The Fertility and Age Connection
There’s a definite connection between fertility and age, especially for women. In fact, age-related infertility is an increasing problem among women who delay getting pregnant until their mid-30s.
A woman’s fertility is at its peak in her 20s. Fertility begins to decrease in a woman’s 30s, with about 40 percent of women getting pregnant in the first year. The chance of pregnancy drops to 35 percent by 35 years old.
Age-related infertility becomes a real issue at 35 years and beyond with a sharp decline to only 17 percent of women getting pregnant in their early 40s.
Eggs decrease and decline with age
No matter how healthy you are, age-related infertility is impossible to slow down. You are born with all the eggs you will ever produce. The quantity of eggs decreases by the hundreds every month. Furthermore, as you age, so do the eggs in your ovaries. All of these factors combined make age-related infertility a serious reality for many women today.
Ovaries stop functioning altogether at menopause. At that point, age-related infertility is present and natural conception can no longer occur. Normal menopause occurs in woman from about 42 to 58 years old. However, the influence of age related infertility may start 10 years before menopause.
The risks of pregnancy
Older women have a higher chance of having babies with severe medical conditions or birth defects and their babies are more likely to have chromosomal and genetic abnormalities. The most common genetic abnormality is Down syndrome.

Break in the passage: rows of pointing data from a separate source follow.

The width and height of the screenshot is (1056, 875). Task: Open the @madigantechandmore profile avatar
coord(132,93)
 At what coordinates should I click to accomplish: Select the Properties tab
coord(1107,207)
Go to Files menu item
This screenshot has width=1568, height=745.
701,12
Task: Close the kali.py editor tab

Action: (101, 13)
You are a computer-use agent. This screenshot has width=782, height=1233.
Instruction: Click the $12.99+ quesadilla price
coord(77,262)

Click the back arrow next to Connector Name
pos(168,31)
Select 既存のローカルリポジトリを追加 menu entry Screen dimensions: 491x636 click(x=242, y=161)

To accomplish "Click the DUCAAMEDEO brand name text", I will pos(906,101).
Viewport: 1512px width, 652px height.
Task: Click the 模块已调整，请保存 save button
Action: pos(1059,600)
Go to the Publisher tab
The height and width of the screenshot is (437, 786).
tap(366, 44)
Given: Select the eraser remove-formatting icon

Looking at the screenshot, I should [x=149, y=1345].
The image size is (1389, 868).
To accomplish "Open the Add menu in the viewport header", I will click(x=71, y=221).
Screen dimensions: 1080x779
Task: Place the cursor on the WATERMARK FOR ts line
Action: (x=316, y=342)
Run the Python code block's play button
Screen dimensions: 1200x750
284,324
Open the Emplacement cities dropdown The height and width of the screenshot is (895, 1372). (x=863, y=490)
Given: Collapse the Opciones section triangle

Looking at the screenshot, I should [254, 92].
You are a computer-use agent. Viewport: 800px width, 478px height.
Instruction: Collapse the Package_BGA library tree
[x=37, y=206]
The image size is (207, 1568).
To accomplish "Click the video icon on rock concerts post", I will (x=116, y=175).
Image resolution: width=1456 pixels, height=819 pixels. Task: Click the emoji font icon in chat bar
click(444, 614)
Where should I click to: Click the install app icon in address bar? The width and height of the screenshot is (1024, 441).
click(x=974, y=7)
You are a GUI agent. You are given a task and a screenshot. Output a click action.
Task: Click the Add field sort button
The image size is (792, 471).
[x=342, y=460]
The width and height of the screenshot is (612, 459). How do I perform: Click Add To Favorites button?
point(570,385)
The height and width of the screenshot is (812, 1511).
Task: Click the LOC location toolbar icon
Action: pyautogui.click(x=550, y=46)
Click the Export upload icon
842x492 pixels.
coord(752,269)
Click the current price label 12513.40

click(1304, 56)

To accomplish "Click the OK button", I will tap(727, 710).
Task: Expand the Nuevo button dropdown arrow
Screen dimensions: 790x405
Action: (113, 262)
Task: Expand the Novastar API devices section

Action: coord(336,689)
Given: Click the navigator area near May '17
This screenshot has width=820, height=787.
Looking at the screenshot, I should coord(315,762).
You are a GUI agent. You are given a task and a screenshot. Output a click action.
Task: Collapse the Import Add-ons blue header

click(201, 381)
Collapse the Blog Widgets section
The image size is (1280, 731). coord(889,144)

- A 30-year-old mother has a 1 in 385 chance to have a baby with chromosomal abnormalities.
- A 40-year-old mother has a 1 in 66 chance.
Along with the difficulties of age-related infertility, when older women do get pregnant, they have an increased risk of miscarriage. Because older women have more eggs with genetic abnormalities, the risk of miscarriage increases.
Tests may help you
Remain hopeful. A fertility specialist may be able to help you achieve a pregnancy well into your 40s. The following tests may be helpful:
- A blood test of FSH (follicle stimulating hormones) levels taken on Day 2, 3 or 4 of the menstrual cycle can be used to assess your ovarian reserve. High levels of FSH can indicate a low ovarian reserve, which can be the result of age related infertility.
- The Clomiphene Citrate Challenge Test (CCCT) is a common test that measures FSH and E2 levels in the blood on day 3 of the menstrual cycle. The woman then takes 100mg daily of clomiphene citrate (a medication used to stimulate the ovary and/or synchronize an ovarian follicle development) from day 5 to day 9 of their menstrual cycle. A blood test measuring the FSH and E2 levels is then repeated on Day 10.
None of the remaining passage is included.